ADA, Okla. — In a ceremony called historic by both active-duty Army and National Guard leadership, Soldiers of the 1245th Transportation Company, Special Troops Battalion, 90th Troop Command, removed their Thunderbird patch and replaced it with that of the 1st Cavalry Division during a ceremony their armory in Ada, Oklahoma, Aug. 7.
Switching the familiar Thunderbird patch for the larger 1st Cav. Div. patch is the first step in an effort to build closer relations between active duty and National Guard forces in order to build stronger cohesion and share resources and ideas.
“This gives us a unique training opportunity,” said the company’s commander, Capt. Aaron Knott.
Knott added that the 1245th is the first Oklahoma Army National Guard unit to begin a five-year training cycle under an active-duty unit. The unit will now be assigned to the STB, 1st Cav. Div. Sustainment Brigade, 1st Cav. Div., at Fort Hood.
This year, the 1245th will begin training on the 1st Cavalry Division’s mission-essential tasks on drill weekends. In 2017, they will join the 1st Cav. Div.’s SSTB at Fort Hood for annual training.
According to Knott, the 1245th, which up until now fell under Oklahoma’s 345th Combat Service and Support Battalion, has received six extra drill days and 21 extra annual training days to meet the new training requirements.
The 1245th is a medium truck company with the ability to haul containerized and non-containerized cargo; palletized, dry and refrigerated cargo; break bulk cargo; water products and ammunition.
The trucks have palletized loading systems designed to off load supplies quickly and efficiently in a combat environment.
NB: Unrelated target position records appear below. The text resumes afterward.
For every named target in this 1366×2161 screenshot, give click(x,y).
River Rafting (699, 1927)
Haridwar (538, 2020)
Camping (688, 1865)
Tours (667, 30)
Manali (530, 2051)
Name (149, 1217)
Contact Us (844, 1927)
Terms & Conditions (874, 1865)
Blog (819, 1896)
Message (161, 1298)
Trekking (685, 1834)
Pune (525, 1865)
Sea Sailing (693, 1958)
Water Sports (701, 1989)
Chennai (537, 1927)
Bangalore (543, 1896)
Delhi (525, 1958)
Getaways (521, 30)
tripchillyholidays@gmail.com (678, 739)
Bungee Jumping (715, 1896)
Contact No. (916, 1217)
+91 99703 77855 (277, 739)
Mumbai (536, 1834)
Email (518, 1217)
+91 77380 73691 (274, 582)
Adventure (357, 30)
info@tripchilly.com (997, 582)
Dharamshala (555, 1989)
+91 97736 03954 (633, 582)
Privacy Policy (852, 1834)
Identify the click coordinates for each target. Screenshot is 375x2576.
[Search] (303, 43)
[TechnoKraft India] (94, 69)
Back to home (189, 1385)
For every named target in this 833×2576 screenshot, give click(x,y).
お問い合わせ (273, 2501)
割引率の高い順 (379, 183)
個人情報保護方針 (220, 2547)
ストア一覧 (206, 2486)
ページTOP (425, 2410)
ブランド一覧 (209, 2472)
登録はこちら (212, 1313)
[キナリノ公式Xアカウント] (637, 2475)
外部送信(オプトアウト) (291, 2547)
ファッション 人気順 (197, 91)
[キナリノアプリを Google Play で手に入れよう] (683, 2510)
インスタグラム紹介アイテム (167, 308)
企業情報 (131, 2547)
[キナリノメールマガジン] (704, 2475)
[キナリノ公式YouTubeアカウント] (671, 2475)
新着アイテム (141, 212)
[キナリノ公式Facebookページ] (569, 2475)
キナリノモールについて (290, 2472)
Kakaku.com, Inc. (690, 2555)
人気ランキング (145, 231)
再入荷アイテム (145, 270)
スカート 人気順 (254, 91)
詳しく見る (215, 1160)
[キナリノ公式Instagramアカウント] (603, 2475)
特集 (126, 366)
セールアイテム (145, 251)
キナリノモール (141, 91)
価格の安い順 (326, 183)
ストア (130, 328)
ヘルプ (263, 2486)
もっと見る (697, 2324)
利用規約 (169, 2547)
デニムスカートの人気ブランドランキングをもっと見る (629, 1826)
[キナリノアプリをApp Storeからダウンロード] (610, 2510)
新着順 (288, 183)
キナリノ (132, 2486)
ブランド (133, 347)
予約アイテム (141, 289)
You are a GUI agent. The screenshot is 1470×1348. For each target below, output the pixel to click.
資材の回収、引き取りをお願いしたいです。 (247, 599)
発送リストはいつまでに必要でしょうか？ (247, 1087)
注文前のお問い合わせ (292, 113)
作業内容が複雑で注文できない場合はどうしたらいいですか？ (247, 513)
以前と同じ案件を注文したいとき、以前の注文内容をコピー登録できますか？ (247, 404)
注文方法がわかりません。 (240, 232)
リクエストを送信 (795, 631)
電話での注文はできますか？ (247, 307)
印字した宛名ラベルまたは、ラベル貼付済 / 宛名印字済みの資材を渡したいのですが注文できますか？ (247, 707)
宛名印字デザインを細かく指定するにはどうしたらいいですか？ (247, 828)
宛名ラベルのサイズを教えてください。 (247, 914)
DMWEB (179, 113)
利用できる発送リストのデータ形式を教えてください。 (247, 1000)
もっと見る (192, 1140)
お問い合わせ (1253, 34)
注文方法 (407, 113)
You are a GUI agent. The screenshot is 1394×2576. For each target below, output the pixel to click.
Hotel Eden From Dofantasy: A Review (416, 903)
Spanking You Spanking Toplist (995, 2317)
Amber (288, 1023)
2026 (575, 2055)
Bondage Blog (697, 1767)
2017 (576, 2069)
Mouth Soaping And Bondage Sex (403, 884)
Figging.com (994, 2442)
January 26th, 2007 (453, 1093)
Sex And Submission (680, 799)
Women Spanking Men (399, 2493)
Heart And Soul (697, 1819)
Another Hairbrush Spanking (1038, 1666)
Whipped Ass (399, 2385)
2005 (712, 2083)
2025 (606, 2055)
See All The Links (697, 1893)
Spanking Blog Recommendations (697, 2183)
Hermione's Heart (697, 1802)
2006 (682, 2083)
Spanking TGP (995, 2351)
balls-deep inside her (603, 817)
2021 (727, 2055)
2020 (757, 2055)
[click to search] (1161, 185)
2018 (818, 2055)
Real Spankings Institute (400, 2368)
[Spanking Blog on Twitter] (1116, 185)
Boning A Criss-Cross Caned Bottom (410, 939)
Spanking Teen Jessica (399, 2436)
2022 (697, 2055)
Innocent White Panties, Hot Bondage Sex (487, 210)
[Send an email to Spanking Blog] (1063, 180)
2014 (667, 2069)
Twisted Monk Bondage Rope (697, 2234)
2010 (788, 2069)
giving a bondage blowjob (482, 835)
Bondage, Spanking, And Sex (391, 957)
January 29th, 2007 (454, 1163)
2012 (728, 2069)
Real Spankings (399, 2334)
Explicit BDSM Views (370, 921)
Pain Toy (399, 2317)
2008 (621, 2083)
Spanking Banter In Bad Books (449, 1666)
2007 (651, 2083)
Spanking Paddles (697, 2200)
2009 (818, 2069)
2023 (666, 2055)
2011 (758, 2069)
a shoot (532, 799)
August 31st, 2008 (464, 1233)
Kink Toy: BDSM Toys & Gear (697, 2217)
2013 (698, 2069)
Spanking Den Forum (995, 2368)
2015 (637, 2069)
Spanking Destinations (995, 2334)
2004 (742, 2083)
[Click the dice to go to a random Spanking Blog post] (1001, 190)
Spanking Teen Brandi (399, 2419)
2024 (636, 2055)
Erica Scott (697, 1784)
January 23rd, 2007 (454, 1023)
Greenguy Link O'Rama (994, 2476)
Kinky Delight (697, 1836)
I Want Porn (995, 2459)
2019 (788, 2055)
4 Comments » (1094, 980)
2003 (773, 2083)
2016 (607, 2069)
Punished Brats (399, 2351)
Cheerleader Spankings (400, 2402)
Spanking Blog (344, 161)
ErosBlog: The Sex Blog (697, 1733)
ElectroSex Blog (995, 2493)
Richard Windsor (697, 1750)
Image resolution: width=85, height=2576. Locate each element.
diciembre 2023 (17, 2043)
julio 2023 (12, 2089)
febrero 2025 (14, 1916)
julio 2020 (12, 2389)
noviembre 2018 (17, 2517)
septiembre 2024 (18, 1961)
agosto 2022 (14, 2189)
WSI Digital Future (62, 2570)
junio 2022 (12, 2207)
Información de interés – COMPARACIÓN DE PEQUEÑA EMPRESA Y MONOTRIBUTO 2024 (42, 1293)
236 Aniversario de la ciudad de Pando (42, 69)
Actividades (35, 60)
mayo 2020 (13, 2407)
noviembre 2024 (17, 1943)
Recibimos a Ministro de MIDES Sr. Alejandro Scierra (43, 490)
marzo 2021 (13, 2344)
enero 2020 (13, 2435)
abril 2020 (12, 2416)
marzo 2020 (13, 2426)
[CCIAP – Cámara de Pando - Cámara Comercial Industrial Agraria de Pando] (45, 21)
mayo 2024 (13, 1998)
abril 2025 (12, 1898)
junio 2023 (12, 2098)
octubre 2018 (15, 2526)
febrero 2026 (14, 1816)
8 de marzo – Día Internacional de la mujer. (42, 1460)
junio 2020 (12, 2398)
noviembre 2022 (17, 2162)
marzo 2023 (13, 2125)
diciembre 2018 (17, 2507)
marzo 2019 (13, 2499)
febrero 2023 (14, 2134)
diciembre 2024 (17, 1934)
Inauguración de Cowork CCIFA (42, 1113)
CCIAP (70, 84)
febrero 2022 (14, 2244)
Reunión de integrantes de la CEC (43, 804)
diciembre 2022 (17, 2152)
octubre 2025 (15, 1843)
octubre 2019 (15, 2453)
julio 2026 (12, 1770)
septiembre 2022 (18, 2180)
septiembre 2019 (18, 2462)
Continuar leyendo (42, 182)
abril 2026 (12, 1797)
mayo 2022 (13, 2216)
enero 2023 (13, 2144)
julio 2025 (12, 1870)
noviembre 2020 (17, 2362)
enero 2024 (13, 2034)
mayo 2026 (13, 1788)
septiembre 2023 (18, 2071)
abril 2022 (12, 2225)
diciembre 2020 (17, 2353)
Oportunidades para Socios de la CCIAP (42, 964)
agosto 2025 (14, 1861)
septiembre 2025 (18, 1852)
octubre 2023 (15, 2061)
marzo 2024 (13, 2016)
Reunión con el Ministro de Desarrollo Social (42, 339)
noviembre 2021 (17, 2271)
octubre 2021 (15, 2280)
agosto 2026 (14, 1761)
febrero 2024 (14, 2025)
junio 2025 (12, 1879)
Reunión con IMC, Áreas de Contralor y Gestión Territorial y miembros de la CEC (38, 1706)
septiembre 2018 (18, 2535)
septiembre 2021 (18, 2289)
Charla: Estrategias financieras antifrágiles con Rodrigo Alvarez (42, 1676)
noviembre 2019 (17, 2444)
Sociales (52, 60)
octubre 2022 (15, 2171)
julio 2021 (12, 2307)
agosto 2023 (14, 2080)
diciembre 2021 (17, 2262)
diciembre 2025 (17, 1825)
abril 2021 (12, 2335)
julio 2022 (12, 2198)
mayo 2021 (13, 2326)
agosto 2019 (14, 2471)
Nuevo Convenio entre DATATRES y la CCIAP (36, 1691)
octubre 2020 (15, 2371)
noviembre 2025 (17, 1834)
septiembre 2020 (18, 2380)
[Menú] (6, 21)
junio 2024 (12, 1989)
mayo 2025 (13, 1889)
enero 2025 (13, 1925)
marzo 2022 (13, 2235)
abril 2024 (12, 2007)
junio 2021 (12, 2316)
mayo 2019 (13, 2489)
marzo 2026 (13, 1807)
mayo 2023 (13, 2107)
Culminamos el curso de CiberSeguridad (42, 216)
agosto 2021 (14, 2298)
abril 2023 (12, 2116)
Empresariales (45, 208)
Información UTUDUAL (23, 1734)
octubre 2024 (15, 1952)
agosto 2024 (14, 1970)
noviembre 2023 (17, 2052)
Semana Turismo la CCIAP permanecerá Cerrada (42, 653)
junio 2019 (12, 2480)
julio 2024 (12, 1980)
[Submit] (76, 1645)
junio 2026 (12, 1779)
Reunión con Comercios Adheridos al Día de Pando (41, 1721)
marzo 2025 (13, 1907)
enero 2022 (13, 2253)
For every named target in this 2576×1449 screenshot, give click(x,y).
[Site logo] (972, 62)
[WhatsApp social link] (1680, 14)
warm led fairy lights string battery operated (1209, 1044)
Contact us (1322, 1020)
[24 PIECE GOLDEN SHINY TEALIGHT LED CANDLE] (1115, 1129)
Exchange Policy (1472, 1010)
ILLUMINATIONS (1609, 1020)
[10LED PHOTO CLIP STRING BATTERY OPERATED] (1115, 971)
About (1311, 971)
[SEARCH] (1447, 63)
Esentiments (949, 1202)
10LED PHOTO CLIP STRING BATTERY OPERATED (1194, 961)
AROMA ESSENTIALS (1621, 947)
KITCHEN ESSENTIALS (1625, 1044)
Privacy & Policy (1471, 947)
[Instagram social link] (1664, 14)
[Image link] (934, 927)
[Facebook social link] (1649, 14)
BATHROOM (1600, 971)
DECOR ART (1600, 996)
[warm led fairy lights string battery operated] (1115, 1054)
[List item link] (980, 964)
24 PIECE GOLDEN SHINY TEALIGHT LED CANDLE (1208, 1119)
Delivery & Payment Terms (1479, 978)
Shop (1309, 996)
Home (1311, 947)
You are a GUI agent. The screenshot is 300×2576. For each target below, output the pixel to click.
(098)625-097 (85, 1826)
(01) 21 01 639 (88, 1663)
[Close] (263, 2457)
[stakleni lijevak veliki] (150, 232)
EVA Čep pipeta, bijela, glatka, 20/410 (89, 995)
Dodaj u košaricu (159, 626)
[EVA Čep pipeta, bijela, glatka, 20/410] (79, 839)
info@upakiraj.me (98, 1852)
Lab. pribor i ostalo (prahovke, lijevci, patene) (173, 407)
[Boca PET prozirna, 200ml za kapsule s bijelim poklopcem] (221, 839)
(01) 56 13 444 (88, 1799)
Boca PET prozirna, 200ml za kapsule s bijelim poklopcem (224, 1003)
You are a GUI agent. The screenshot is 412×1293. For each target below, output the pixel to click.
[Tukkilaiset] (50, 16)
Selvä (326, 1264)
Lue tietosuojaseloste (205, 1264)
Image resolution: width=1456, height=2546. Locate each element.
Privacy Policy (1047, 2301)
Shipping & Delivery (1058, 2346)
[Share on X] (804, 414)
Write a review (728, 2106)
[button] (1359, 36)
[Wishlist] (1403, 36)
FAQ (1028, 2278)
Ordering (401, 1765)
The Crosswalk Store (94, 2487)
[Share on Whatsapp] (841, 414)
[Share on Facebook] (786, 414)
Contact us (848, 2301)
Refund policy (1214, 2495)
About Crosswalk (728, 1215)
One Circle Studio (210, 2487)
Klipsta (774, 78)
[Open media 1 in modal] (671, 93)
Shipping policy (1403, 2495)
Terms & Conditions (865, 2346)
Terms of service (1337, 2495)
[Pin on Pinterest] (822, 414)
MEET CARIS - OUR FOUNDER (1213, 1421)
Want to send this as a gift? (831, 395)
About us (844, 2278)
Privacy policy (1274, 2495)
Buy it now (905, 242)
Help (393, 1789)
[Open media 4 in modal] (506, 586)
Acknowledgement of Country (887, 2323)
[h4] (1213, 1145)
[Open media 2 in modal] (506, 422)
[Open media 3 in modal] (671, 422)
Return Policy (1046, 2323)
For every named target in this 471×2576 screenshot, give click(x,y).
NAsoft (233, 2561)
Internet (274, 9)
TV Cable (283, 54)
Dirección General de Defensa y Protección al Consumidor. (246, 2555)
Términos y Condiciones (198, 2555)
Even though the Oklahoma Soldiers had to give up their unit insignia, Knott said, “We are still Guardsmen.”
Col. John Zenker, 90th Troop Command brigade commander, spoke to the Soldiers in formation during the ceremony, reassuring them that even though they were donning an active-duty patch, they were still Oklahoma National Guard Soldiers.
“This is a great opportunity for you Soldiers,” Zenker said, “a great opportunity for the active-duty Soldiers and a great opportunity for the 1st Cavalry Division. In 30 to 60 years, you will know you have played an important part when you see how the Army has developed. My expectations of you are that you will continue to solve problems and do your job well, as you always do. To some of you who still have reservations, what I say is this – pull the Thunderbird patch off and put it in your pocket to keep it close.”
The Thunderbird insignia, designed by renowned Native American artist Woodrow Big Bow, was authorized for wear in 1939 and has come to represent the courage, fortitude and heroism of the 45th Infantry Division Soldiers who fought in WWII across Europe and into Berlin and endured combat through the harsh Korean winters. Later, the Oklahoma National Guard wore the insignia proudly to deployments in Bosnia, the Sinai Peninsula, Afghanistan, Iraq and Kuwait.
According to Knott, 60 percent of his Soldiers have volunteered to deploy with the 1345th Transportation Company and the 777th Distribution Company (Aviation Support Battalion) (Assault). Both are Oklahoma National Guard units.
Guardsmen with the 1245th deployed to Desert Storm in 1990, and to Operation Iraqi Freedom in 2003 and 2008 and Operation Enduring Freedom in 2012. The unit has been awarded three Meritorious Unit Commendations Lt. Col. Darrell Morse of the 1st Cav. Div. thanked the Oklahomans for their excellent hospitality and welcomed the Oklahoma Soldiers to his unit. Before he began his speech, he called the Oklahoma National Guard’s 45th Band who provided the music “amazing.”
“I don’t know how you all come in only on drill weekends and manage to sound so good.” Morse called this opportunity “a partnership between National Guard, the Reserves and active-duty. It is a relationship that is unparalleled. We are one Army.”